No puedo, aunque quisiera, dar que hablar acerca de lo útil o lo inútil de este vicio de dialogar en verso, código, al fin y al cabo, de señales que nacen encriptadas de algún lugar, reflejo del color, de las luces, y del sonido que se incorpora íntimo, sin ser toda la realidad, sin ser más que una parte ínfima que se hunde y toma cuerpo en la conciencia nuestra. Sólo diré que a mí me parece una actividad socialmente útil, personalmente útil, humana, real, república de este mundo, y con proyecciones no catalogadas hacia la conducta de las personas y hacia el futuro.

Mientra tanto, algunos personajes poéticos se revelan, parecen cansados de tanta proclama, se apresuran a manifestar su desánimo.

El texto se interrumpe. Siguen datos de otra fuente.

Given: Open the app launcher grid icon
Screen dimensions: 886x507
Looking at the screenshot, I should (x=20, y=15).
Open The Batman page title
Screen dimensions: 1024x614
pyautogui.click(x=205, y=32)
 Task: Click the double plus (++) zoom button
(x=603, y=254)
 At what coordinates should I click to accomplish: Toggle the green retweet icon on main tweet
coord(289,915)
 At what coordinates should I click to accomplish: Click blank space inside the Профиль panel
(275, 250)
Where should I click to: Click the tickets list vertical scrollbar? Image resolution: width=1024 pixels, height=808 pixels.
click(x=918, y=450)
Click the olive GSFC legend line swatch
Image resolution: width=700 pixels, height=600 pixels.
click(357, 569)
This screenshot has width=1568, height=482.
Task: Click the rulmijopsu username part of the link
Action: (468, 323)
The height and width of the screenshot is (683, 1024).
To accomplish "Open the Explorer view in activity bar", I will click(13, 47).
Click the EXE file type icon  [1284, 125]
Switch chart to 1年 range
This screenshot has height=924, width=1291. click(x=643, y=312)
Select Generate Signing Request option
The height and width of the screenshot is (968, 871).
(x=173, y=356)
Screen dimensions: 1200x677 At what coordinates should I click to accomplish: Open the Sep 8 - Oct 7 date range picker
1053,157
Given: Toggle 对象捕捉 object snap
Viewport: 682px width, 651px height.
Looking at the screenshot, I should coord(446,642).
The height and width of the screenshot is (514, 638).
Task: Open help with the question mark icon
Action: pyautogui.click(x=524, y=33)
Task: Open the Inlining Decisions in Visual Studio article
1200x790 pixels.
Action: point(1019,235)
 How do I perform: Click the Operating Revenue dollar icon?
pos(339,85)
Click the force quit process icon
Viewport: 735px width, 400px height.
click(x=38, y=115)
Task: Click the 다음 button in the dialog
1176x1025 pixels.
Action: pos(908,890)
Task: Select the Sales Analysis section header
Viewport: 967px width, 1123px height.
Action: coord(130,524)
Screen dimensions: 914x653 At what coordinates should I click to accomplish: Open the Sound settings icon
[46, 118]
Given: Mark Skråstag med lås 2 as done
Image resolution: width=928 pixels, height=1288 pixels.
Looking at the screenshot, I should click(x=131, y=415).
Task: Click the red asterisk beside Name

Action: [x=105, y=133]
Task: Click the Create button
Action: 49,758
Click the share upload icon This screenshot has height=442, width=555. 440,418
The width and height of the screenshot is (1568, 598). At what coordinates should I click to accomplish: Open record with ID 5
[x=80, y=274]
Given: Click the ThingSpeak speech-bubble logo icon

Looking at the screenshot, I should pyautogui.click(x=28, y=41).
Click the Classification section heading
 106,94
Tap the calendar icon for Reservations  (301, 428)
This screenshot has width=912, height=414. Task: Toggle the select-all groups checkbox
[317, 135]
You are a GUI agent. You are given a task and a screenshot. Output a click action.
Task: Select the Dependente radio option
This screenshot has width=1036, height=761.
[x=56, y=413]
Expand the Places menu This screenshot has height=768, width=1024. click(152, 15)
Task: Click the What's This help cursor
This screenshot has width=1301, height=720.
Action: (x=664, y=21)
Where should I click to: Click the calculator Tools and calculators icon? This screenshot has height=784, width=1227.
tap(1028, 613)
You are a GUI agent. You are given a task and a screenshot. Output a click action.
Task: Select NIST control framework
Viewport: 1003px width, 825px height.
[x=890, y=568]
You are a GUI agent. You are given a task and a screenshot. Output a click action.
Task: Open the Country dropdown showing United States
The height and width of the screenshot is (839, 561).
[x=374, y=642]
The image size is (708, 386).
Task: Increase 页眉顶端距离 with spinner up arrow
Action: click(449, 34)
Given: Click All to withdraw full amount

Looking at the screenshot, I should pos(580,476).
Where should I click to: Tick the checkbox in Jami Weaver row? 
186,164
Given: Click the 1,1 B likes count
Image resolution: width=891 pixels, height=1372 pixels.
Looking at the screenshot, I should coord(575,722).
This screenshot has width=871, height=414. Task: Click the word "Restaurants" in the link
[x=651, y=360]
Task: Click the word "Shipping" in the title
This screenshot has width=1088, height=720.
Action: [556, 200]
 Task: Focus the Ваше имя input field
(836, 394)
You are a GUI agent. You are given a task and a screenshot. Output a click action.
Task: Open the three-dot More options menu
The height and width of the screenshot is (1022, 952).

Así, a través de Marco Antonio Campos se pregunta: “¿valió la pena el sacrificio, valió/la pena abandonar/la apuesta de la acción para entregarle la vida a la/inutilidad de la poesía?” Y le sigue la voz interpuesta de Noni Benegas: “¿todo por unas rimas, una musiquita con visos de verdad y tono fúnebre o alborozado?¿todo por el arte?”.

Pero parece contestar el primero (M. A. Campos dixit): “…y sin embargo aseguro que al menos/la poesía/me dio otras cosas: una manera de mirar la mirada de los /pájaros migratorios,/de armar desde el sueño imágenes de la pintura y del cine,/de apreciar más a fondo la ligereza y la dulzura corporal en/las mujeres,/de admirar en las tardes y las noches las hileras de los/ mástiles/en los puertos…”
Valió la pena el esfuerzo, vale la pena continuar, valga para terminar, y a título de verdad que vuela (aunque no sirva para hacer aviones) esta Poética de Joan Margarit: “es por los hijos muertos,/por los amores sin mañana:/por el mañana que amenaza como un arma. Por toda la extensión/del nebuloso mal que no es noticia./Por todo esto se escribe la poesía”. Maravilla, pero que nadie se lo crea.